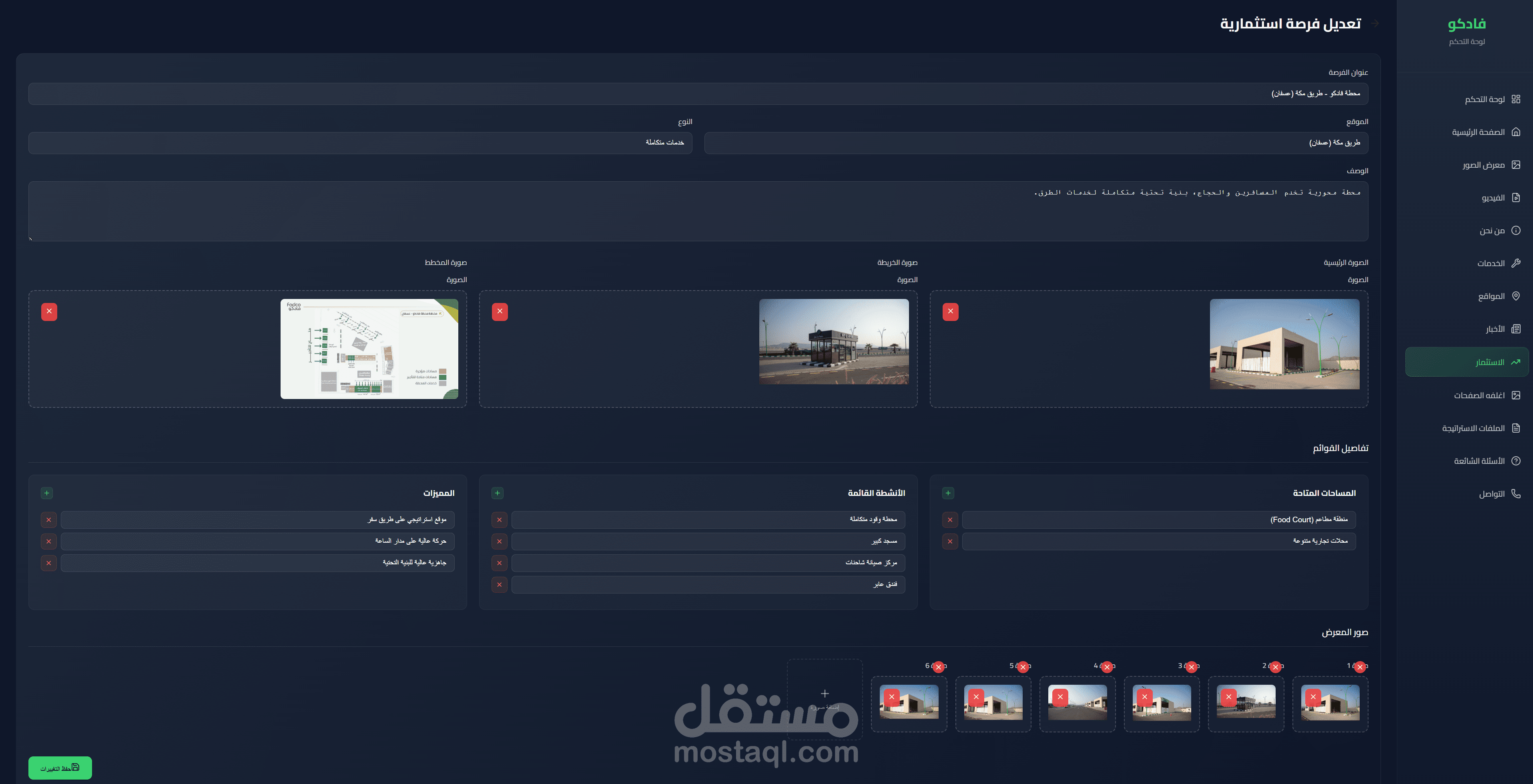Remove the main image with red X
Screen dimensions: 1533x784
[x=950, y=311]
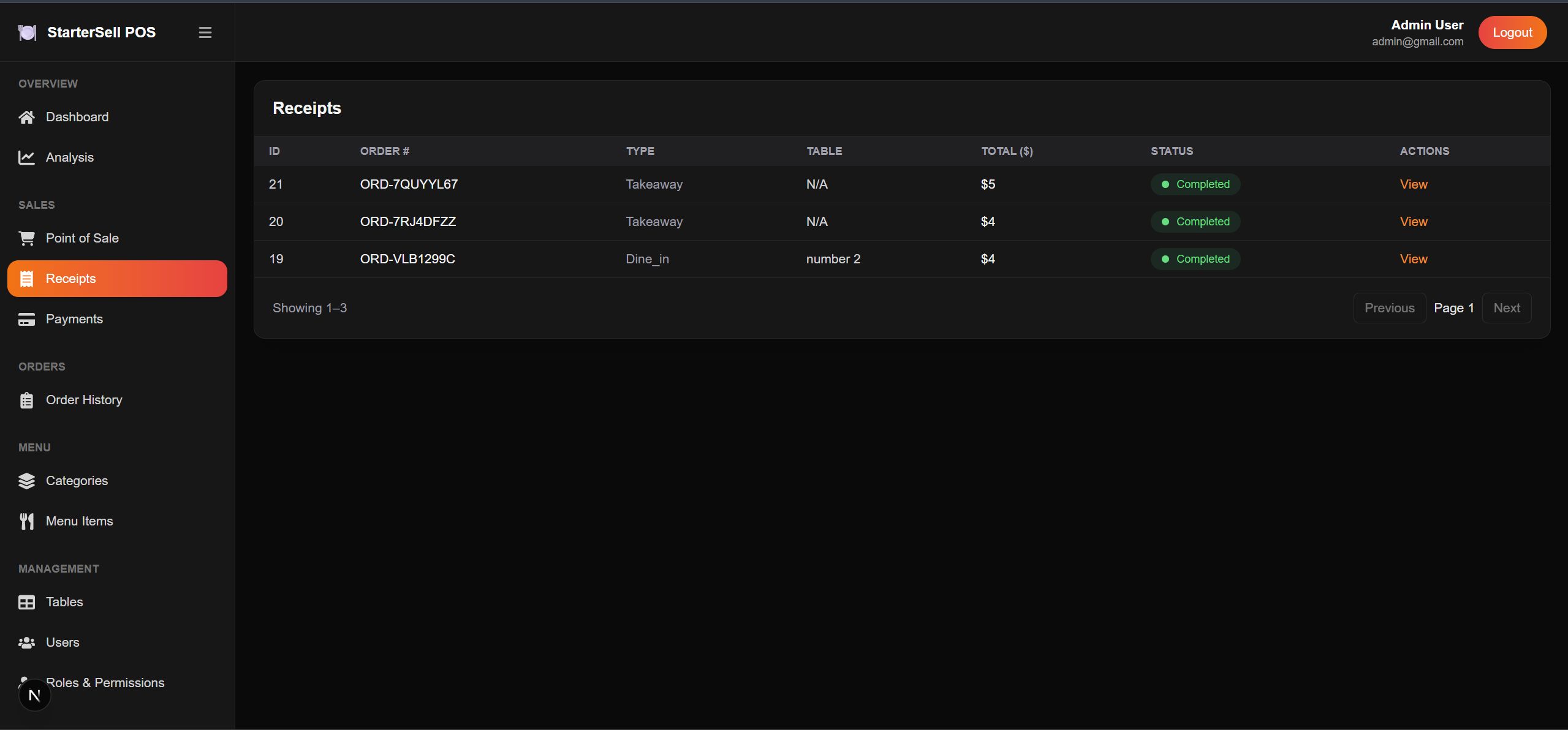
Task: Open View link for order ORD-VLB1299C
Action: pyautogui.click(x=1413, y=259)
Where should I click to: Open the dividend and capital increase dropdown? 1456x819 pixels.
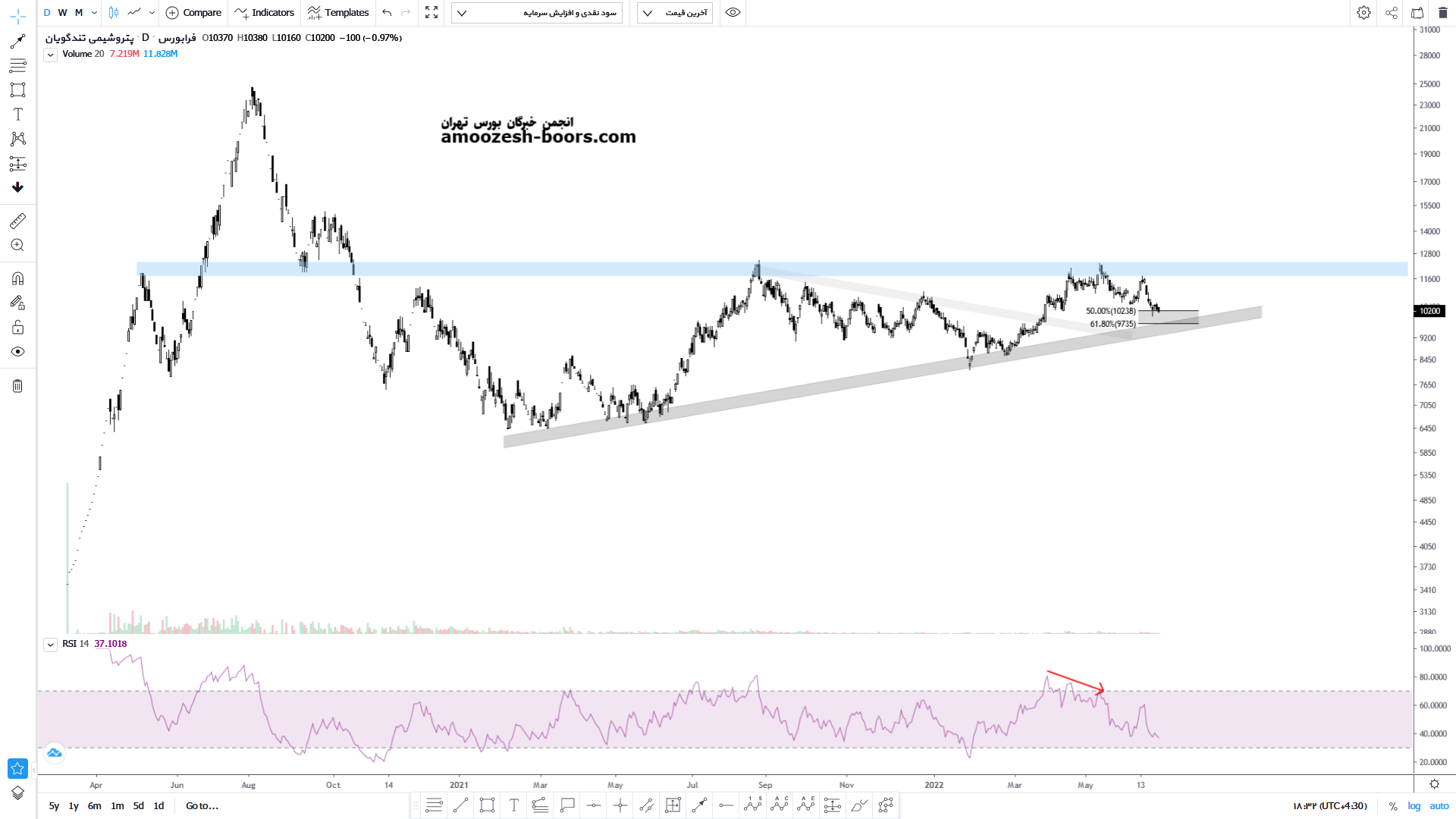coord(537,13)
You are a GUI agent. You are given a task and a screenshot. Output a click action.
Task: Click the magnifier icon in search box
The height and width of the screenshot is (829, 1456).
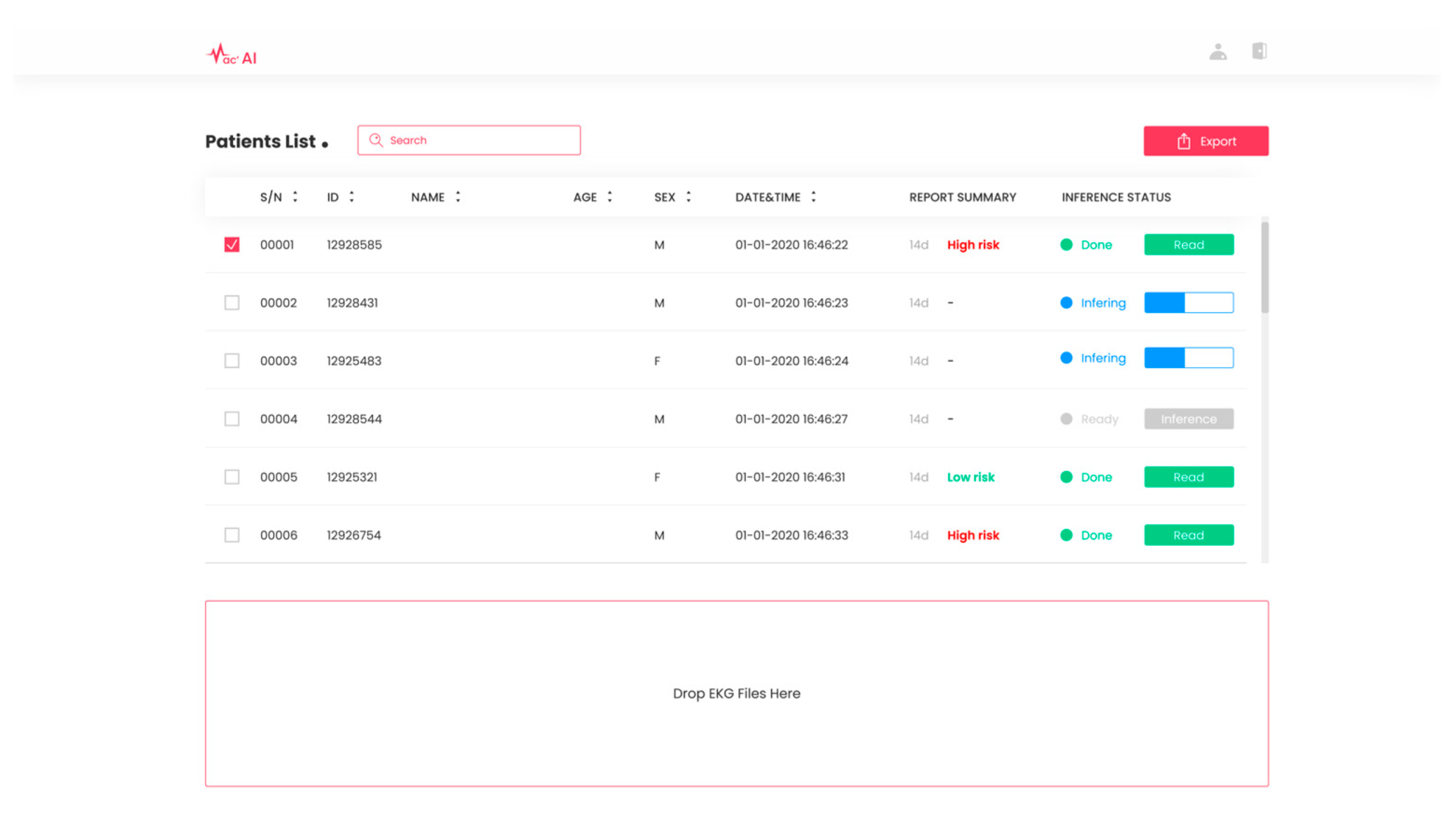[376, 140]
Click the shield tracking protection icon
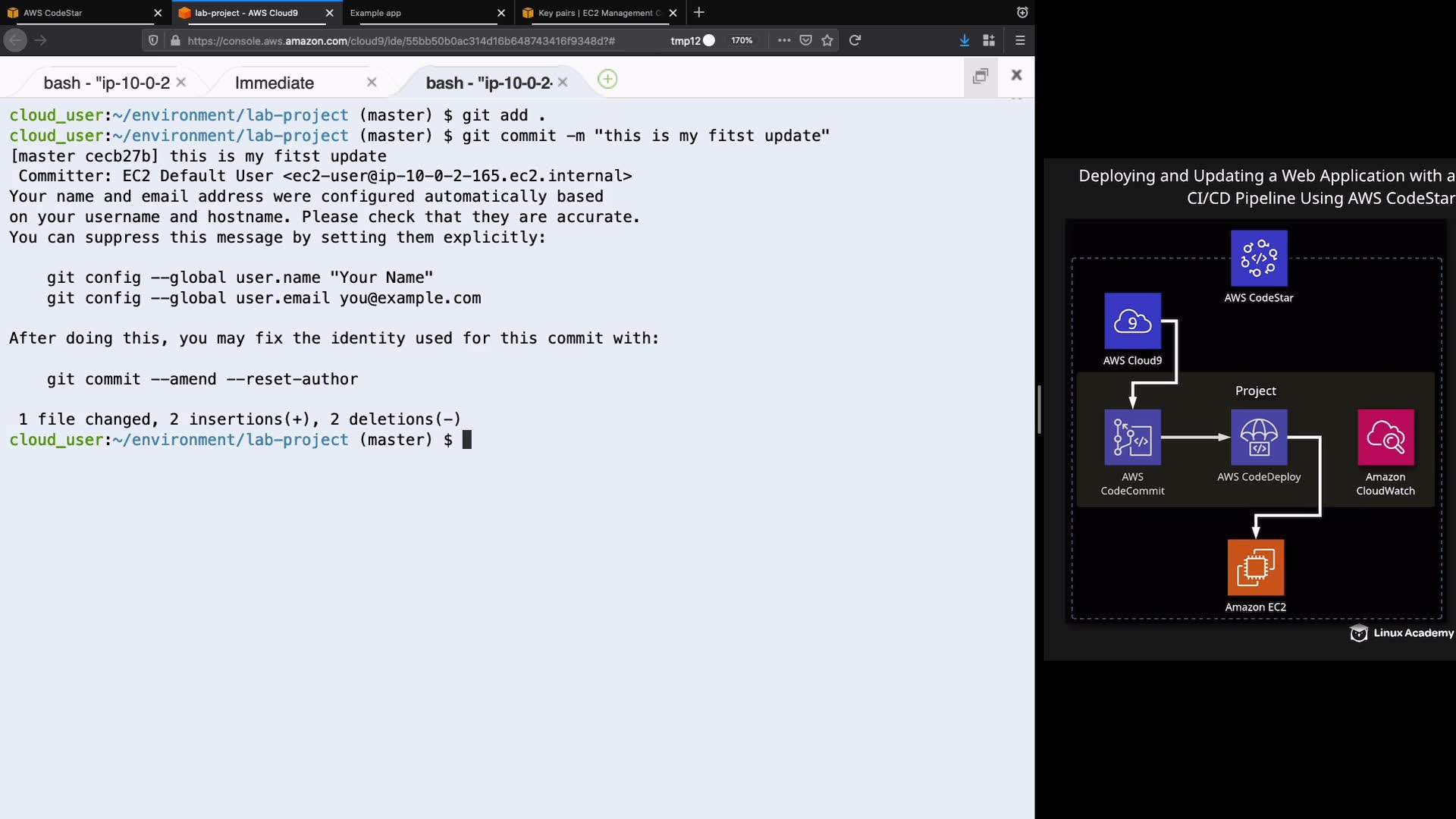 tap(153, 40)
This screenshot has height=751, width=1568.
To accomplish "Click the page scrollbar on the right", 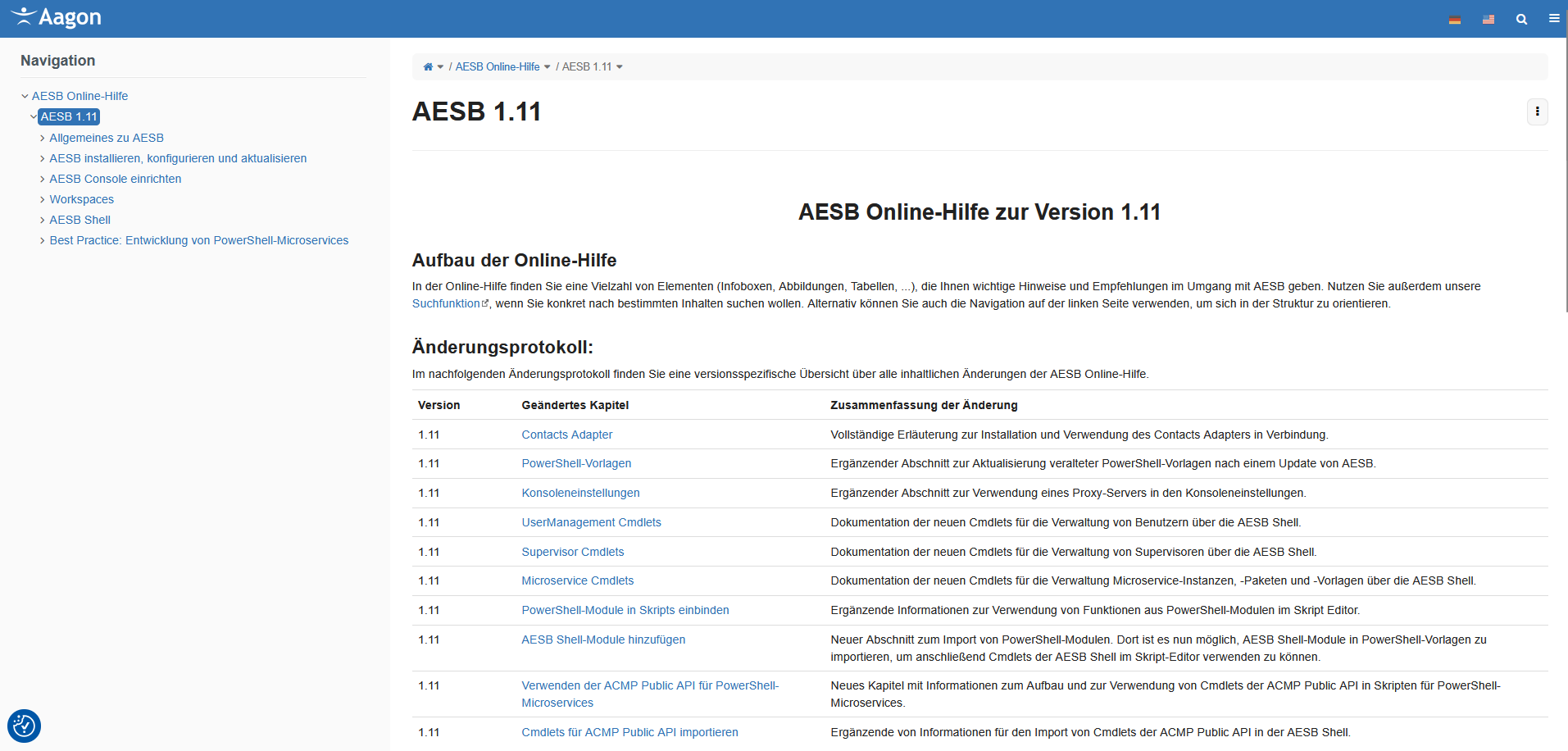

INSTRUCTIONS TO FOLLOW:
Retype exactly the lines above, starting at the line containing "Click the shield tracking protection icon" and ending with the last line, both included; leave out the pictures.

FINAL ANSWER:
Click the shield tracking protection icon
 tap(153, 40)
This screenshot has height=751, width=1568.
To accomplish "Click the page scrollbar on the right", 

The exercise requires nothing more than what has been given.